Khunul mengkritisi sistem hukum kita yang terlalu kaku dan prosedural, sehingga sering kali kehilangan sentuhan pada aspek batiniah dan kemanusiaan. Ia menegaskan bahwa hukum seharusnya memiliki kemampuan untuk menangkap isyarat yang tak tertulis dan mendengar keluhan yang tak terucap.
Ia mendorong penggunaan pendekatan restoratif dan partisipatif, di mana korban, pelaku, dan masyarakat bisa duduk bersama dan menyuarakan apa yang dirasa.
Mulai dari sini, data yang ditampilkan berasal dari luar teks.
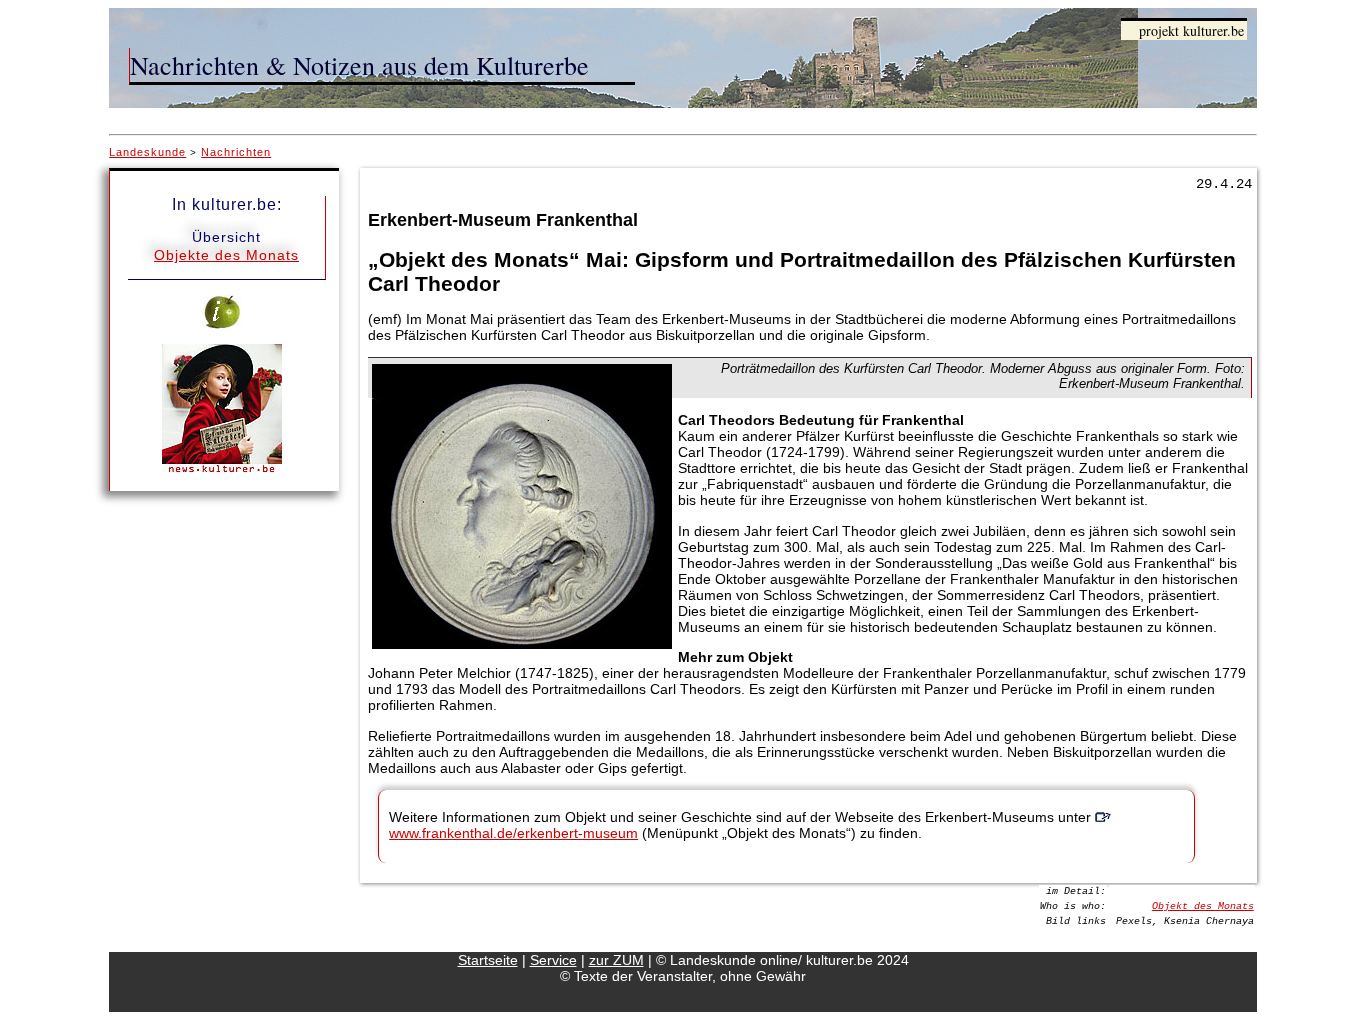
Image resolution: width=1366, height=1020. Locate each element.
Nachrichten (236, 152)
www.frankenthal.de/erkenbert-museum (513, 833)
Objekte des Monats (226, 255)
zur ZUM (616, 960)
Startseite (488, 960)
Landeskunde (147, 152)
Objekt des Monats (1203, 906)
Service (553, 960)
Pendekatan ini memungkinkan hadirnya keadilan yang bukan hanya diputuskan, tapi juga disepakati bersama secara jujur dan bermartabat.
“Hukum tidak hidup dalam kitab, tetapi dalam manusia,” tegasnya. Dan manusia, lanjut Khusnul, hidup bukan hanya dengan logika, melainkan juga dengan rasa, hati, dan pengalaman. Maka dari itu, kepekaan spiritual dan sosial menjadi kunci utama dalam menafsirkan hukum secara utuh dan adil.
Ia juga menyampaikan bahwa hukum yang tidak mendengar suara hati akan kehilangan arah dan maknanya. “Putusan yang menyentuh batin adalah bentuk amal. Mendengar suara sunyi adalah ibadah,” tulisnya dalam bagian akhir yang penuh makna.
Tulisan ini menjadi peringatan sekaligus ajakan bagi para hakim, jaksa, advokat, dan aparat penegak hukum lainnya: bahwa keadilan yang sejati tak hanya ditentukan oleh kekuatan logika, tetapi juga oleh keberanian untuk menyimak suara-suara yang nyaris tak terdengar.
Sebab di balik teks putusan, ada kehidupan yang nyata. Dan di sanalah, hukum harus hadir—bukan sebagai instrumen kekuasaan, tetapi sebagai jembatan kemanusiaan.